■ **Work order**: Keeping every word intact, reproduce all of the records.

Stored items
•••
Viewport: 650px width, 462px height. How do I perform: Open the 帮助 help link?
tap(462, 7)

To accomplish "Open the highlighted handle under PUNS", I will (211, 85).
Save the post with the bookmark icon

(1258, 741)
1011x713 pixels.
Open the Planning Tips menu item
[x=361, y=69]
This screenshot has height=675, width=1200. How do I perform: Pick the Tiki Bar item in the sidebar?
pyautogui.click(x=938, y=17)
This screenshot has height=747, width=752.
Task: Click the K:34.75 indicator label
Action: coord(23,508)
•••
■ **Output below**:
Viewport: 650px width, 462px height. How do I perform: Open the 帮助 help link?
tap(462, 7)

To accomplish "Open the highlighted handle under PUNS", I will (211, 85).
Save the post with the bookmark icon

(1258, 741)
1011x713 pixels.
Open the Planning Tips menu item
[x=361, y=69]
This screenshot has height=675, width=1200. How do I perform: Pick the Tiki Bar item in the sidebar?
pyautogui.click(x=938, y=17)
This screenshot has height=747, width=752.
Task: Click the K:34.75 indicator label
Action: coord(23,508)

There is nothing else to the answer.